I would prefer to see Davis impress in the high minors before throwing him on a Major League mound. If he can’t fool AA hitters, should we expect him to pitch quality innings against the best players in the world?
Early MLB Returns
While Davis has only made two starts, the data suggests he needs some more development time before he can effectively attack Major League hitters. First, it’s no secret that Davis has labored to put away hitters. In 2016, an average MLB pitcher got swings and misses on 10.1% of pitches. Thus far, hitters have swung and missed at only 6.2% of Davis’ pitches.
The new slider, a pitch Bryan Price hoped would be a “put away” pitch, has garnered one swing and miss out of the 17 times Davis has thrown it. Amir Garrett, another first-time MLB starter, has collected eights swing and misses on his 29 sliders. Instead of working on this new pitch at the Major League level, Davis may benefit from refining it against minor league hitters when the stakes aren’t so high.
Some talent evaluators think his curveball is his best pitch. In spite of the praise for the curve, Davis does not seem to view it as a possible out pitch because he hasn’t thrown it once this season. Maybe, he believe the slider can replace his curveball, but it seems strange that Davis would give up what some view as his best pitch.
Because of his inability to put away hitters, Davis has walked six batters in seven innings and thrown 162 pitches. His inefficiency has not been extreme wildness as much as hitters taking him deep into counts. Until he can establish a strikeout pitch, Davis will not consistently pitch deep into games.

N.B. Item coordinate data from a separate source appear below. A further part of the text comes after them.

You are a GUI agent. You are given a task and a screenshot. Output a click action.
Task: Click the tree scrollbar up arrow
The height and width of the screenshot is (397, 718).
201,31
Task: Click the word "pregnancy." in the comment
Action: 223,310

Perhaps the seven innings of work don’t mean anything, and Davis would quickly improve if given the chance. Based on his track record, I doubt that’s the case. As Kiley McDaniel of Fangraphs (now of the Atlanta Braves I believe) said of Lorenzen before his MLB debut, Davis needs more refining in setting up hitters and putting them away.
Rookie Davis possesses good stuff that will be useful at some point soon. Because the Reds have other starting options who have less to prove in the minor leagues, they should consider sending Davis to AAA when he returns from the disabled list.
Let Davis develop an out pitch that sets him up to succeed in the big leagues. If the Reds don’t, he may have his own Ice Town experience, which would set his development back and keep more ready starters from pitching his innings.